Rentrée littéraire : La fashion week des libraires

Le livre "moins subventionné que d'autres secteurs culturels"

Antoine Oury - 21.01.2014

Edition - Société - Aurélie Filippetti - voeux 2014 - librairies


À l'occasion des voeux prononcés ce matin, Aurélie Filippetti est évidemment revenue sur la « force émancipatrice de la culture ». Si l'année 2013 devait marquer un nouveau pacte, avec pour objectif de faire de la culture un « corps de la citoyenneté », cette année à venir ne manque pas de renouveler son engagement. 

 

 

Aurélie Filippetti - Voeux 2014 Ministère de la Culture et de la Communication

ActuaLitté, CC BY SA 2.0

 

 

La vocation première sera de faire « entrer le ministère dans le XXIe siècle », et la ministre de réitérer une déclaration faite en novembre 2013 : transformer la Rue de Valois [NdR : adresse du ministère de la Culture] en « une Silicon Valois ». La formule fait toujours forte impression. 

 

Dans le secteur du livre, elle rappellera plusieurs axes déjà déployés : 

contrat d'édition numérique, plan d'aide à la librairie, médiateur du livre, réforme de la loi sur le prix unique du livre ,

Cette dernière, c'est la modification de la loi Lang, concernant la gratuité des frais de port et la remise de 5 %, proposés par les cybermarchands, et qui causerait un certain préjudice à la librairie indépendante. Un moyen de « casser les mécanismes d'une concurrence déloyale », souligne la ministre. 

 

D'ailleurs, le livre, rappelle-t-elle, est « moins subventionné que d'autres secteurs culturels », signe d'une certaine « pertinence de l'exception culturelle ». 

 

Elle a également souligné que l'obtention d'une TVA à taux réduit pour la presse en ligne représentait le même enjeu que pour le livre numérique. En effet, depuis le 1er janvier 2013, la France a harmonisé la TVA pour livres papier et numérique, à 5,5 %, provoquant la colère et la procédure d'infraction de l'Europe.

 

Mais l'Allemagne, comme le répétera la ministre, s'est ralliée aux arguments français sur ce point, et désormais, nous disposons d'un nouvel acteur pour peser d'un poids nouveau sur la directive européenne concernant le taux de TVA.

 

Le médiateur du livre, dont le profil général a déjà été présenté, et sur lequel nous reviendrons la semaine prochaine, n'a cependant pas encore été annoncé. Ce dernier devra servir d'intermédiaire dans les cas d'infractions constatées aux lois sur le prix unique du livre et du livre numérique. 

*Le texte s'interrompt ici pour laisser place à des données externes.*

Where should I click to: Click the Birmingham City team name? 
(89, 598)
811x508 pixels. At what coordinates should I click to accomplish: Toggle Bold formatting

Il s'agit aussi d'inscrire l'exception culturelle dans l'ère numérique avec des dispositions sur l'amélioration de l'offre légale, sur la rémunération des créateurs et des artistes, sur les droits d'auteur pour en assurer la protection dans l'univers numérique et pour l'adapter à la réalité des usages, sur la lutte contre le piratage et la notion de domaine public. Faire entrer l'action du ministère et nos politiques culturelles publiques dans le 21ème siècle, c'est aussi les ouvrir aux modalités de la création d'aujourd'hui et de demain, aux nouveaux modes de diffusion de l'offre culturelle mais surtout aux pratiques et aux usages innovants.

Soulignons également cette déclaration d'intention, pour le coup très intéressante : 

C'est tout le sens de l'Automne numérique que j'ai lancé en 2013.
En organisant un mashup et un hackathon, j'ai voulu montrer la formidable énergie et la créativité à l'œuvre dans les pratiques et les usages innovants.
Le numérique a transformé la diffusion et l'accès à l'art et à l'offre culturelle, il a révolutionné les usages. Mon ambition, c'est donc aussi d'accompagner nos concitoyens dans leurs pratiques, de constituer, chez chacun d'eux, un « capital numérique » pour qu'ils se repèrent dans la multiplicité de l'offre culturelle et exploitent avec discernement toutes les possibilités des outils innovants.
Il ne peut y avoir de fétichisme technologique, le numérique n'est rien sans les usages : la révolution numérique doit être une révolution créative et citoyenne.

 

Enfin, la ministre, nous y avons consacré un précédent sujet, s'est penché sur le devenir des bibliothèques : « 2013 était l'année de la librairie, 2014 sera celle des bibliothèques », a-t-elle assuré.